[DATA TO PROCESS]:
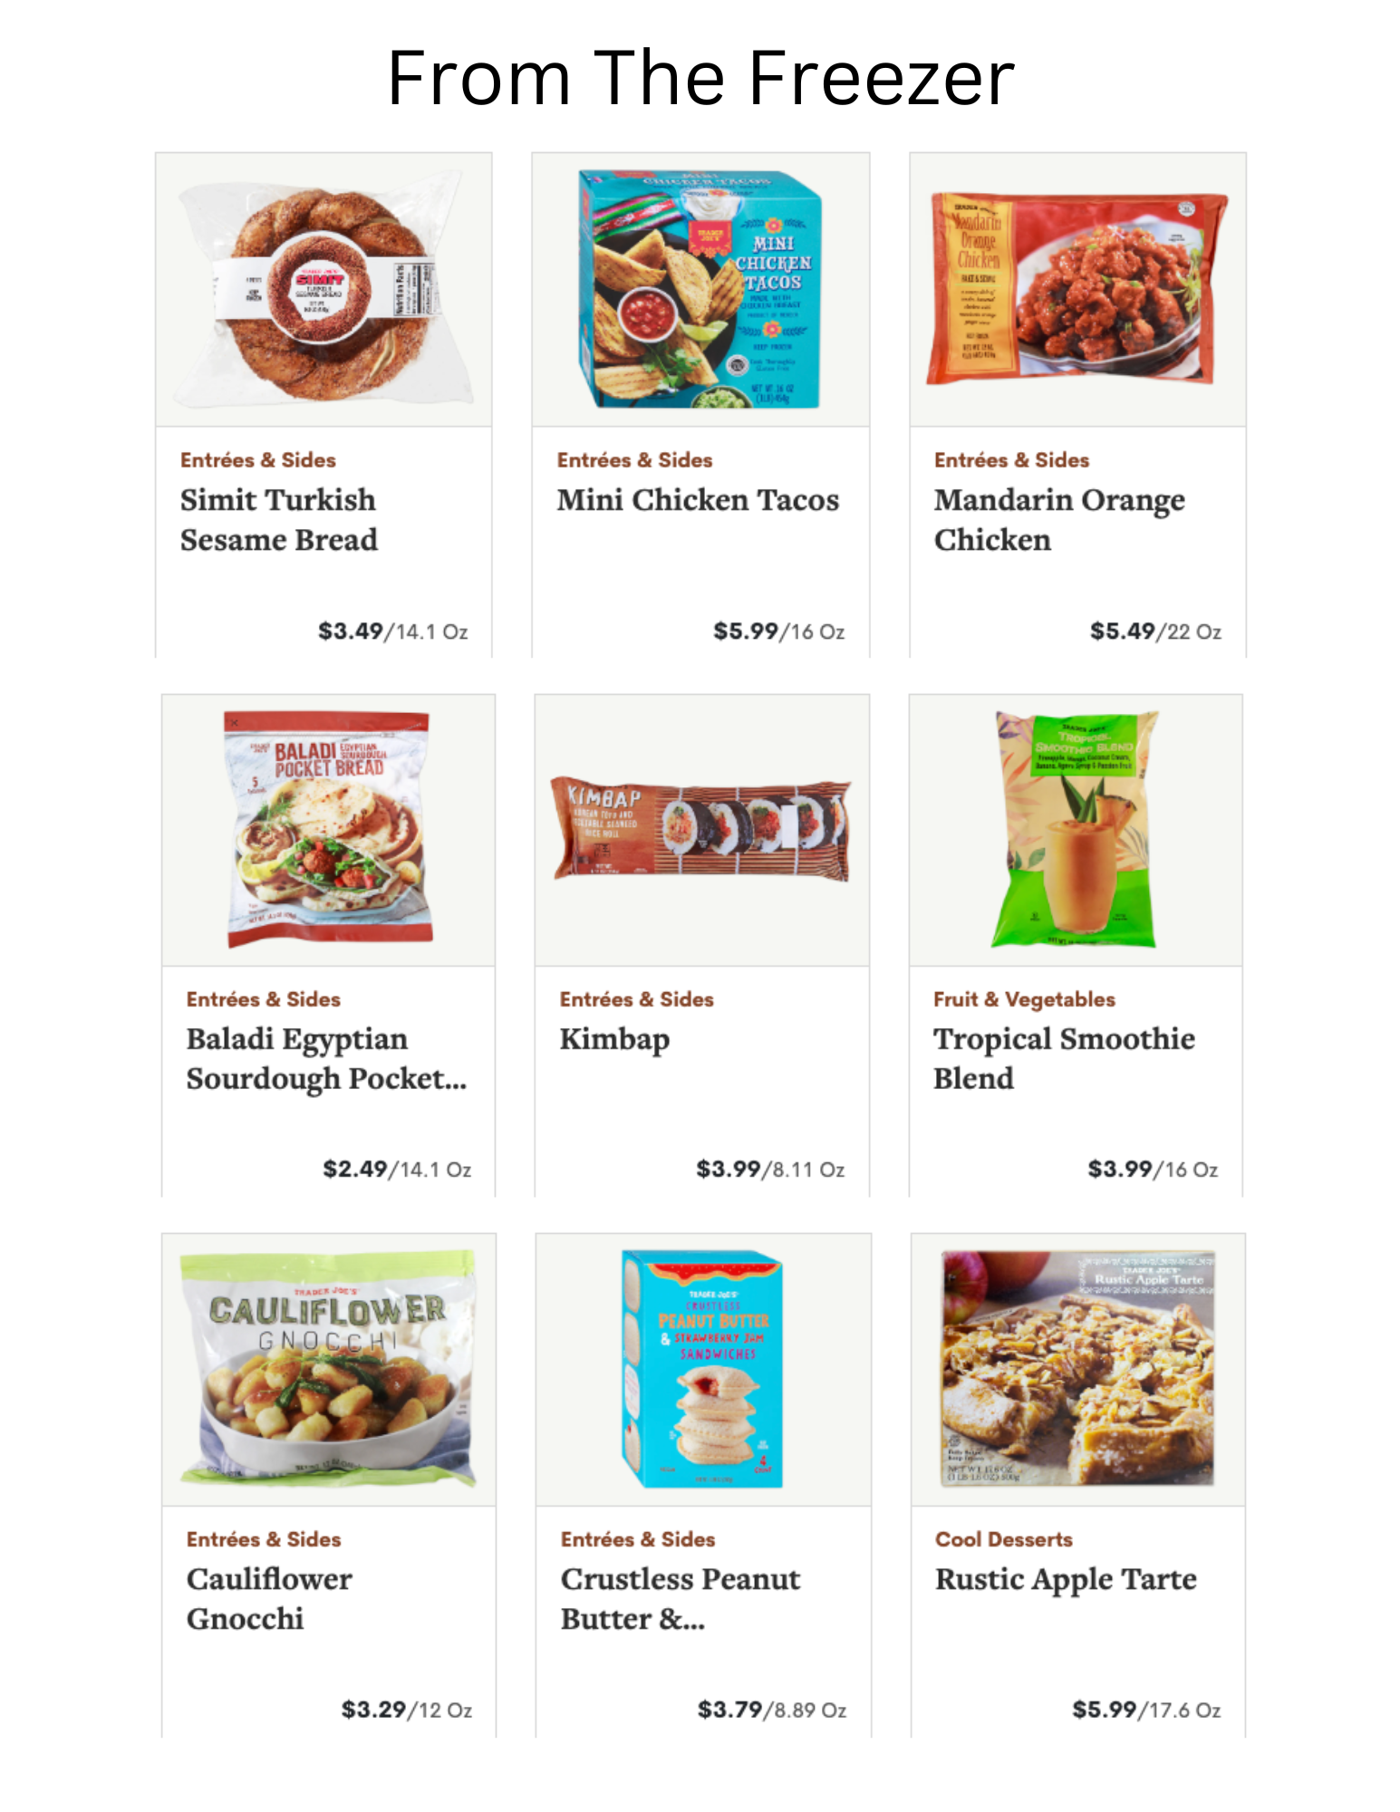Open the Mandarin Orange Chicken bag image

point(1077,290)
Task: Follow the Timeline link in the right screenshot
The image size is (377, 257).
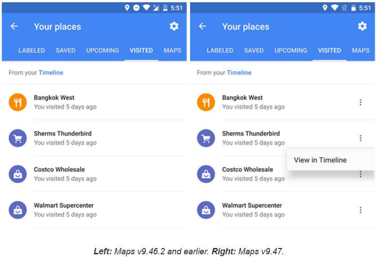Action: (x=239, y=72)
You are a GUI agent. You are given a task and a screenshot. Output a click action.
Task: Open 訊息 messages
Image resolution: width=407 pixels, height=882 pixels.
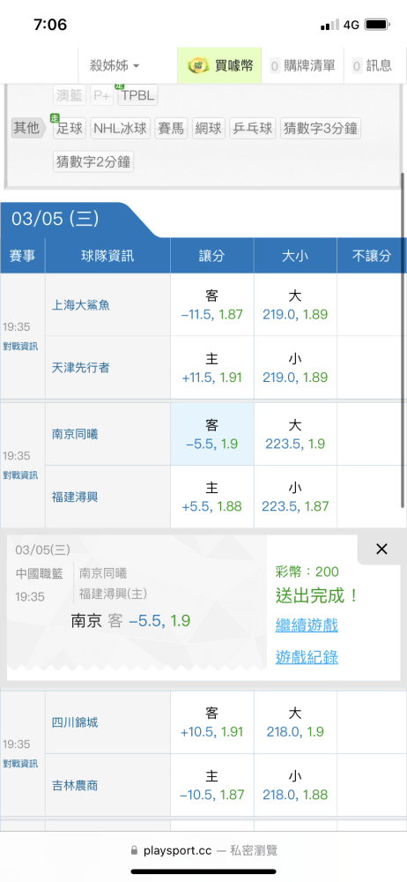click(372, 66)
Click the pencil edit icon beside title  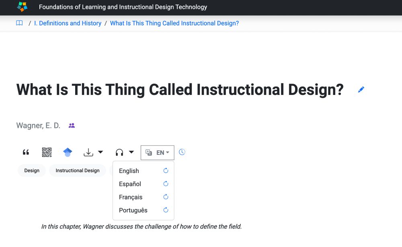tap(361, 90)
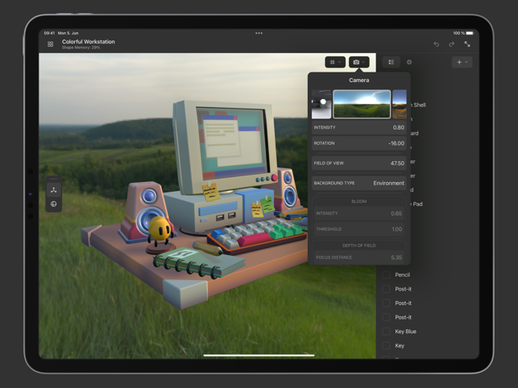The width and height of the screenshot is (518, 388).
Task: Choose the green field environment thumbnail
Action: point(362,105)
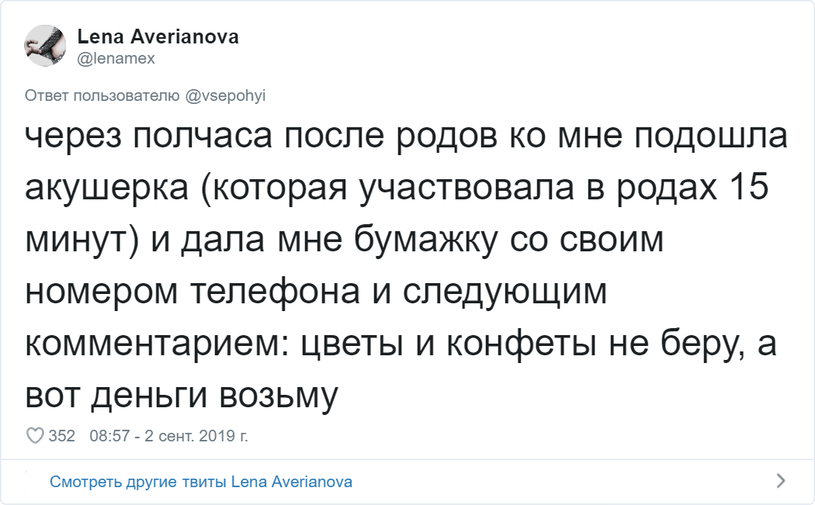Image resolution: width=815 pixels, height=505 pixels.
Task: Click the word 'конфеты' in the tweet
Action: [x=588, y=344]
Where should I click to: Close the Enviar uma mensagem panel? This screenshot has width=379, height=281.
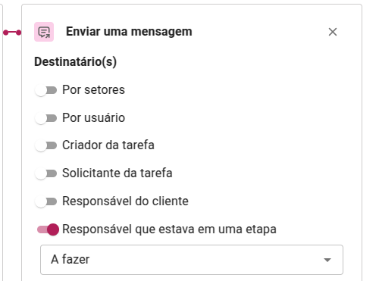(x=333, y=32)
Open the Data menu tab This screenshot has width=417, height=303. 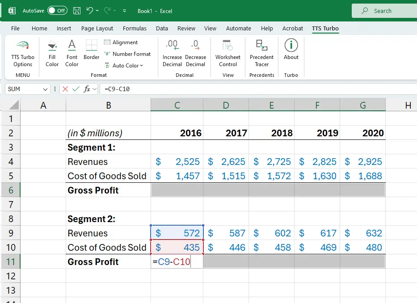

[WHAT YOU HAVE TO DO]: Write back word for word every line in the entries above from the one with "Task: Follow the" to the one with "Task: Open 訊息 messages", ends included, and none of the pictures.

[RESPONSE TO THIS EXERCISE]:
Task: Follow the Timeline link in the right screenshot
The image size is (377, 257).
Action: (x=239, y=72)
You are a GUI agent. You are given a task and a screenshot. Output a click action.
Task: Open 訊息 messages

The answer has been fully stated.